* Work to complete *
Print the listing below once more, unchanged.

----

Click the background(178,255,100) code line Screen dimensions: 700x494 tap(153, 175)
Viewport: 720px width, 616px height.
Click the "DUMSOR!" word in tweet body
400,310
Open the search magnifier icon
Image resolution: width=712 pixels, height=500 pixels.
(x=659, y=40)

----

* Response to the task *
Click the background(178,255,100) code line Screen dimensions: 700x494 tap(153, 175)
Viewport: 720px width, 616px height.
Click the "DUMSOR!" word in tweet body
400,310
Open the search magnifier icon
Image resolution: width=712 pixels, height=500 pixels.
(x=659, y=40)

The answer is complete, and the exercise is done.